Shoah [New Yorker]

 

Do you know what your children are watching?

By PAUL BRENNER

In a staggering moment of horrific complacency in Claude Lanzmann's monumental nine-and-a-half hour documentary about the Holocaust, a peasant who worked the fields near the Treblinka death camp describes how he adjusted to hearing the agonizing screams of terror as Nazi SS slaughtered train car loads of Eastern European Jews: "At first, it was unbearable. Then you get used to it."

Lanzmann's triumphant achievement in "Shoah" is that the film transcends the forms of documentary and historical record to show how banality can make even the most horrible and vile acts of cold-blooded murder an acceptable part of everyday life.

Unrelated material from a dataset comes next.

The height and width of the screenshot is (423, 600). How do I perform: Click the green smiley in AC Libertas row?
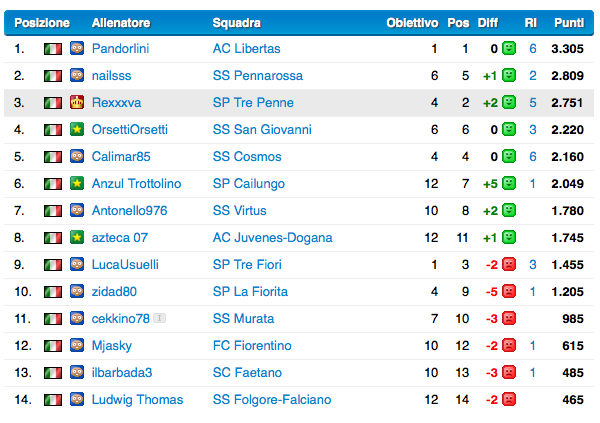click(509, 48)
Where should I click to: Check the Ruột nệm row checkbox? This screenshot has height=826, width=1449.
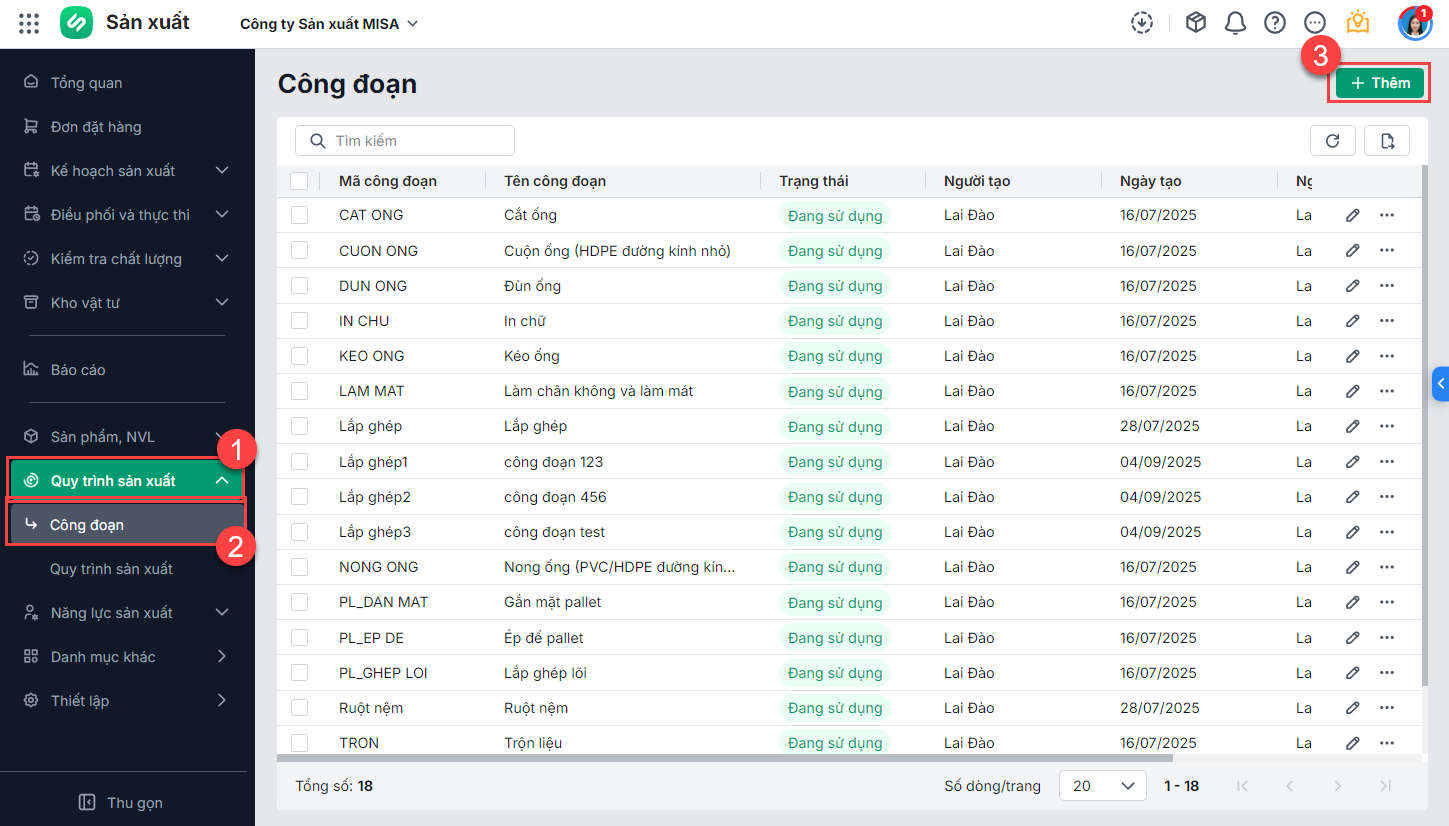[299, 708]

Lanzmann spent eleven years interviewing concentration camp survivors, Nazi commandants and eyewitnesses to the mass destruction of six million European Jews during World War II and he simply allows the testimonies to speak for themselves. No voiceover narration is employed and no archival footage is used. Instead, Lanzmann relies on stately and meditative contemporary shots of Auschwitz and Treblinka and of creaky, old trains heading down the rusted railroad tracks of the concentration camps to bridge the interview sequences like long, slow sighs. But the film's inexorable forward movement is solely through the interviews and the witnesses' responses to Lanzmann's insistent questioning.

If God is in the details, so too is Evil, and Lanzmann hammers at the minutiae and specifics from his subjects (intricate descriptions of the timetables of the death trains and asking questions such as "When did you arrive in Treblinka? Was it August 20th or 24th?" and "How fast did the vans go?") in order to lay bare the businesslike processes and the impersonality of the memos, records, and diagrams that led the Nazis to create their orderly plan for mass murder. As one witness remarks, "No one shouted. Everyone went about their work." Death and The Final Solution are never stated but disguised (words in documents like "process," "procedure," "the load," and "disinfection squads" are the code words for "killing" and "extermination"). Lanzmann employs the interview format and the sheer length of the film to create a sense in the viewer of how the Jewish Question was formulated to its horrible, logical conclusions through a seemingly mundane bureaucracy.

But as "Shoah" reveals the logic of mankind at its most vile and loathsome it also celebrates the sanctity and drive for life even under the most terrible conditions. A survivor remarks, at one point in the film, "Hope lingers in man as long as he lives."

Given the length of the film, the extras are minimal -- merely a Lanzmann biography and the choice of selecting an audio track in either French or English. But extras are not needed. The quiet intensity of the film in overwhelming and after viewing it one needs to just sit quietly and reflect. "Shoah" is not a film of archaic attitudes but shouts to be seen as warning for our own fragile and menacing times.